InData Labs is a data science firm and AI-powered solutions provider with its own R&D center. Our main focus lies on machine learning and deep learning solutions, as well as building high-load data processing systems.
Currently, we are looking for a Data Scientist / Machine Learning Engineer who will be a part of the general-purpose data science team and work with tasks covering a wide variety of business needs without focus on computer vision.
On this position, you will work with multiple data sources (usually numerical, textual and time-related data, less frequently visual data), huge and small datasets to develop, validate and deploy machine learning models, tune their performance & integrate them into data processing pipelines.
Deal with both structured and unstructured data, collaborate with data engineers on defining data storage formats, state data collection requirements;
Not only solve technical tasks but understand business needs and offer appropriate solutions, data collection and labelling requirements and recommendations, while describing a chosen approach to non-technical people;
Set up reproducible experiments: selection, training, validation and optimization of machine learning models, evaluation of their quality in business-related terms;
Integrate data preprocessing and model inference into general data processing pipelines;
Research new tools, papers, etc. in machine learning area.
Strong knowledge and deep understanding of
Сlassical machine learning (linear models, decision trees, ensembles for classification and regression tasks, clustering and dimensionality reduction)
Main concepts and stages of modelling process (validation scheme, regularization, overfitting and generalization, data leaks, feature selection, etc.)
Hands-on experience with Python scientific and ML-related libraries
Hands-on experience with gradient boosting libraries (xgboost, lightgbm or catboost)

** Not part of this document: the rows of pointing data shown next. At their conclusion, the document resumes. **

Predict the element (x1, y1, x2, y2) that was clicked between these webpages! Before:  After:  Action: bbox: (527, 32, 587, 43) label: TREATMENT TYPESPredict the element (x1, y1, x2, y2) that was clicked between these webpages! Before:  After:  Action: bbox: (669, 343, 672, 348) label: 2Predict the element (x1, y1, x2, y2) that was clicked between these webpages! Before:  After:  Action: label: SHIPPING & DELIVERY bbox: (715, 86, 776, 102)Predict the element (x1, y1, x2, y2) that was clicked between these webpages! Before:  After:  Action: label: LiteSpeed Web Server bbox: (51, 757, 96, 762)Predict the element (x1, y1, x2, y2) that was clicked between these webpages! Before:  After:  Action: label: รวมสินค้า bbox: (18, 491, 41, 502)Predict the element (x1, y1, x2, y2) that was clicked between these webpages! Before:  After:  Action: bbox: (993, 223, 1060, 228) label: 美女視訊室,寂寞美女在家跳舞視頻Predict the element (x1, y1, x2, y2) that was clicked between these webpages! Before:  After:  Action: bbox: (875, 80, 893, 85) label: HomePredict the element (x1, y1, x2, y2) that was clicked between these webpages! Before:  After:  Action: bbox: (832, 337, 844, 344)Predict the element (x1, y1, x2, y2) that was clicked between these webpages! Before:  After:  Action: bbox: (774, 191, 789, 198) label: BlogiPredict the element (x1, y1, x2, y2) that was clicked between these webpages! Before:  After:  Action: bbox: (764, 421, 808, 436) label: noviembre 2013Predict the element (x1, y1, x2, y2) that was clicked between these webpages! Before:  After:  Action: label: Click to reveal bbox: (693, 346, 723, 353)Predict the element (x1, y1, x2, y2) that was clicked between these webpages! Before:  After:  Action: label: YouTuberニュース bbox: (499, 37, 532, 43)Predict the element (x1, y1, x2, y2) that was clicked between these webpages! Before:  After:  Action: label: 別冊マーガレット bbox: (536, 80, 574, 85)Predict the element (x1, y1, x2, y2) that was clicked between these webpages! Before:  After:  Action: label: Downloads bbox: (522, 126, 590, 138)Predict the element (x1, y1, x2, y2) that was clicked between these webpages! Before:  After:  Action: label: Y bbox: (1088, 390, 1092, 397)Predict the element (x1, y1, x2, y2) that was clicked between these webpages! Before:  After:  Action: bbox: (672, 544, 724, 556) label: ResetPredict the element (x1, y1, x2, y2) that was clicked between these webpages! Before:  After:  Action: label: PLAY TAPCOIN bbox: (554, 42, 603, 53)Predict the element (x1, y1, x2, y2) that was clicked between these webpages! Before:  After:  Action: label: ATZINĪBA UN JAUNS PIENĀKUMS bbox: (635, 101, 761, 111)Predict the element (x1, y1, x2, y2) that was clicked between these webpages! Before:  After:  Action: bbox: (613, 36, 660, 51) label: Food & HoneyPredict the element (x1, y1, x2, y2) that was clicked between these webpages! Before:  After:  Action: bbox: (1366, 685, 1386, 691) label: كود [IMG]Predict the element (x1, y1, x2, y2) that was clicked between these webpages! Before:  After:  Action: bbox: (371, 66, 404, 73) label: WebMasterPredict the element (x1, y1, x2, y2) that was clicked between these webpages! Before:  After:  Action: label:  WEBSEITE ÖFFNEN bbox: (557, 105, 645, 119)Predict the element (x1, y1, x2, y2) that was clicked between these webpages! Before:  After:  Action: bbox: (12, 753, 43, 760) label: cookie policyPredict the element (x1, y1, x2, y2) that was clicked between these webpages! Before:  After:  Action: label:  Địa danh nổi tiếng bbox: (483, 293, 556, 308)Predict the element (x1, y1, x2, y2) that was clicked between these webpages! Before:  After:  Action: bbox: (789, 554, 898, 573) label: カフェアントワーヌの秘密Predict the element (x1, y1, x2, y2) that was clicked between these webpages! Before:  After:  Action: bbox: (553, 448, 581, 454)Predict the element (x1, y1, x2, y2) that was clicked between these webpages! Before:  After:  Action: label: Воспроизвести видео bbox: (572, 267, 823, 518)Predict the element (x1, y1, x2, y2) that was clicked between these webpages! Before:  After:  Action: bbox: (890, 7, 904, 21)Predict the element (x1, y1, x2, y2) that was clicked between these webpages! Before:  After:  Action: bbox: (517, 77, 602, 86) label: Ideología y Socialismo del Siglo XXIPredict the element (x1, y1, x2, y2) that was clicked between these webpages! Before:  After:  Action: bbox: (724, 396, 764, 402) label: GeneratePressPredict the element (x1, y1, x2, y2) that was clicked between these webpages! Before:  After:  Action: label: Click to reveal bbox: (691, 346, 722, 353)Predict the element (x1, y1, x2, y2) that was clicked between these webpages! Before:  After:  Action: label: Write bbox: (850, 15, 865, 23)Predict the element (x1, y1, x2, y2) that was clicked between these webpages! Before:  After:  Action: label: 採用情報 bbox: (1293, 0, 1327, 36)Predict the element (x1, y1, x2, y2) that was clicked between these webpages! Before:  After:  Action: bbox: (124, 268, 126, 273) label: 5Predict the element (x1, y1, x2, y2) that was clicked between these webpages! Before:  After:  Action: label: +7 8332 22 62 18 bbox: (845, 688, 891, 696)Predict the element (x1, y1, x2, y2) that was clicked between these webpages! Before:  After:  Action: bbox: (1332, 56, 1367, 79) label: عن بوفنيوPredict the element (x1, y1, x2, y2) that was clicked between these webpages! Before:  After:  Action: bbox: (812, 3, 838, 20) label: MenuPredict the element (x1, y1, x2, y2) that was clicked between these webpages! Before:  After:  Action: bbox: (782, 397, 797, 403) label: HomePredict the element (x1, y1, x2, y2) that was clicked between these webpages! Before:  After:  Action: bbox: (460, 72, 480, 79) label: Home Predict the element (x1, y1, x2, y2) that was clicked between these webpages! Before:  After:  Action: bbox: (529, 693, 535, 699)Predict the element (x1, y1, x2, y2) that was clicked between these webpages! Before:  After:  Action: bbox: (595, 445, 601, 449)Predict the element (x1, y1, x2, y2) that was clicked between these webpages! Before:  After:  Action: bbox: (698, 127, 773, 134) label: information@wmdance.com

Experience with relational databases and SQL
Ability to implement space and time-efficient algorithms and understand which one is preferable and when
Good Python programming skills
Data visualization and presentation skills;
Good spoken and written English (at least B1);
Ability and desire to convert raw business requests into strictly formulated machine learning tasks
Ability to formulate data gathering (or data labelling) requirements
Minimum 1-year experience in machine learning
Would be a plus:
Hands-on experience with developing parallel code in Python
Familiarity with non-relational databases (Cassandra, Elasticsearch, MongoDB, etc)
Experience in software engineering, deployment and integration with data delivery systems and other components, building microservices, providing APIs for models access
Experience in developing recommender systems, time series analysis
Experience in Natural Language Processing
Experience in Deep Learning with applications to any data domain
Experience in data labelling process setup using third-party or self-made labelling tools
Participation in ML competitions (Kaggle, etc)
Masters, PhD, or equivalent experience in Mathematics or Computer Science.
You will work with smart people who love to solve hard problems, and who not only expect but also foster high performance!